With map coordinates not always available, county could be, with a little string cleaning, a useful additional predictor.

strandings_df4 |> 
  count(county) |> 
  filter(str_detect(county, "Shet|Northumberland")) |> 
  rename(County = county, Count = n)

County	Count
Fair Isle, Shetland Isles	1
Northumberland	89
Northumberland.	1
Shetland Islands, Scotland	232
Shetland Isles, Scotland	35
Shetland, Scotland	1
Shetlands, Scotland	1

regex_pattern <-
  c("[,/].*$",
    "(?<!Che|Hamp|Lanca|North York)-?shire",
    " Isl.*$",
    " &.*$",
    "[-.]$")

strandings_df5 <- strandings_df4 |>
  mutate(
    county = str_remove_all(county, str_c(regex_pattern, collapse = "|")),
    county = recode(
      county,
      "Carnarvon" = "Caernarvon",
      "E.Lothian" = "East Lothian",
      "Shetlands" = "Shetland",
      "W.Glamorgan" = "West Glamorgan",
      "S.Glamorgan" = "South Glamorgan"
    )
  ) 

strandings_df4 |>
  summarise(counties_before = n_distinct(county))

counties_before
146

strandings_df5 |>
  summarise(counties_after = n_distinct(county))

counties_after
109

Whilst count also appears to hold, based on the plot pattern below, species-related information, I’m not going to use it as a predictor as we do not know enough about how it was derived, as reflected in these variable descriptions.

strandings_df5 |>
  ggplot(aes(count, species, colour = species_uncertainty)) +
  geom_jitter(alpha = 0.5, size = 2) +
  scale_x_log10() +
  scale_colour_manual(values = pal[c(1, 5)]) +
  labs(title = "How 'Count' Relates to Species", 
       x = NULL, y = "Count (log10)", colour = "Species") +
  theme(legend.position = "top")

Modelling

So, I’ll set aside the rows where the species is uncertain (to be used later for new predictions), and I’ll train a model on 75% of known species, and test it on the remaining 25%. I’ll use the following predictors:

latitude and longitude
Mammal length and sex
mass_possible indicating a species history of mass strandings
date reported converted into decimal, week, month and year
county may be useful, especially where the longitude and latitude are missing
fam_genus which narrows the range of likely species

I’d like to also make use of the textrecipes(Hvitfeldt 2022) package. I can tokenise the textual information in rep_comment and location to see if these add to the predictive power of the model.

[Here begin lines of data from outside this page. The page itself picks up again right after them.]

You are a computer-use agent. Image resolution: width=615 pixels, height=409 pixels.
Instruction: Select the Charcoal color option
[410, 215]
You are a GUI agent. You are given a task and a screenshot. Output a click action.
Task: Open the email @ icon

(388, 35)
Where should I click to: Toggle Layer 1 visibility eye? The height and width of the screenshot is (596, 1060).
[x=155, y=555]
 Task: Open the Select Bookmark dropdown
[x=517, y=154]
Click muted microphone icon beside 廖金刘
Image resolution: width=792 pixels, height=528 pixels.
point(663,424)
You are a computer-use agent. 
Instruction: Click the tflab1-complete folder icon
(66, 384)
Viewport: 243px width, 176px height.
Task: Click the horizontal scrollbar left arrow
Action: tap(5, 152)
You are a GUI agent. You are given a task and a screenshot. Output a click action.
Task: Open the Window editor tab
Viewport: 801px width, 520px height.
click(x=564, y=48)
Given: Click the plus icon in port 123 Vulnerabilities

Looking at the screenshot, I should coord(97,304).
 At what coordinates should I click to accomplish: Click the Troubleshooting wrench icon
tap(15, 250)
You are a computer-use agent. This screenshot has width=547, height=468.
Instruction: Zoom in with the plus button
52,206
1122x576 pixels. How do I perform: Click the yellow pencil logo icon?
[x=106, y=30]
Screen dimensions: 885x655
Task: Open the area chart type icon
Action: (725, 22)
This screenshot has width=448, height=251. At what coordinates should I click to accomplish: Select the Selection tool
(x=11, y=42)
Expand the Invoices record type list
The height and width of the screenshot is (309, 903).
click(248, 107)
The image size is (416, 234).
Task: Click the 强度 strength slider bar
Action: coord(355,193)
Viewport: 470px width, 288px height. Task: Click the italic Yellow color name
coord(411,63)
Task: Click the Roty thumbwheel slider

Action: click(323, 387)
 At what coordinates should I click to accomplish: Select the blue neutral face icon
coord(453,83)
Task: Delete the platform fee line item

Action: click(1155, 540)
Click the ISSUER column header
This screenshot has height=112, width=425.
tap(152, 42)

I’ll tune the model using tune_race_anova(Kuhn 2022) which quickly discards hyperparameter combinations showing little early promise.

known_species <- strandings_df5 |>
  filter(species_uncertainty == "Known") |>
  mutate(across(
    c(
      "species",
      "mass_single",
      "mass_possible",
      "county",
      "location",
      "sex",
      "fam_genus"
    ),
    factor
  ))

set.seed(123)

data_split <-
  known_species |>
  mutate(species = fct_drop(species)) |> 
  initial_split(strata = species)

train <- data_split |> training()

test <- data_split |> testing()

predictors <-
  c(
    "latitude",
    "longitude",
    "length",
    "mass_single",
    "mass_possible",
    "county",
    "location",
    "rep_comment",
    "sex",
    "fam_genus"
  )

recipe <-
  train |>
  recipe() |>
  update_role(species, new_role = "outcome") |>
  update_role(all_of(predictors), new_role = "predictor") |>
  update_role(!has_role("outcome") & !has_role("predictor"), 
              new_role = "id") |>
  step_date(date_rep, features = c("decimal", "week", "month", "year"), 
            label = FALSE) |>
  step_tokenize(location, rep_comment) |>
  step_stopwords(location, rep_comment) |>
  step_tokenfilter(location, rep_comment, max_tokens = tune()) |> #100
  step_tf(location, rep_comment) |>
  step_zv(all_predictors()) |>
  step_dummy(all_nominal_predictors())

xgb_model <-
  boost_tree(trees = tune(), # 440
             mtry = tune(), # 0.6
             learn_rate = 0.02) |> 
  set_mode("classification") |>
  set_engine("xgboost", 
             count = FALSE,
             verbosity = 0,
             tree_method = "hist")

xgb_wflow <- workflow() |>
  add_recipe(recipe) |>
  add_model(xgb_model)

set.seed(9)

folds <- vfold_cv(train, strata = species)

set.seed(10)

tic()

tune_result <- xgb_wflow |>
  tune_race_anova(
    resamples = folds,
    grid = crossing(
      trees = seq(200, 520, 40),
      mtry = seq(0.5, 0.7, 0.1),
      max_tokens = seq(80, 120, 20)
      ),
    control = control_race(),
    metrics = metric_set(accuracy)
  )

toc()

119.753 sec elapsed

tune_result |> 
  plot_race() + 
  labs(title = "Early Elimination of Parameter Combinations")

set.seed(123)

xgb_fit <- xgb_wflow |>
  finalize_workflow(tune_result |> 
                      select_best(metric = "accuracy")) |> 
  fit(train)

Having fitted the model with the 3080 records in the training data, I’ll test its accuracy on the 1028 records of known species the model has not yet seen.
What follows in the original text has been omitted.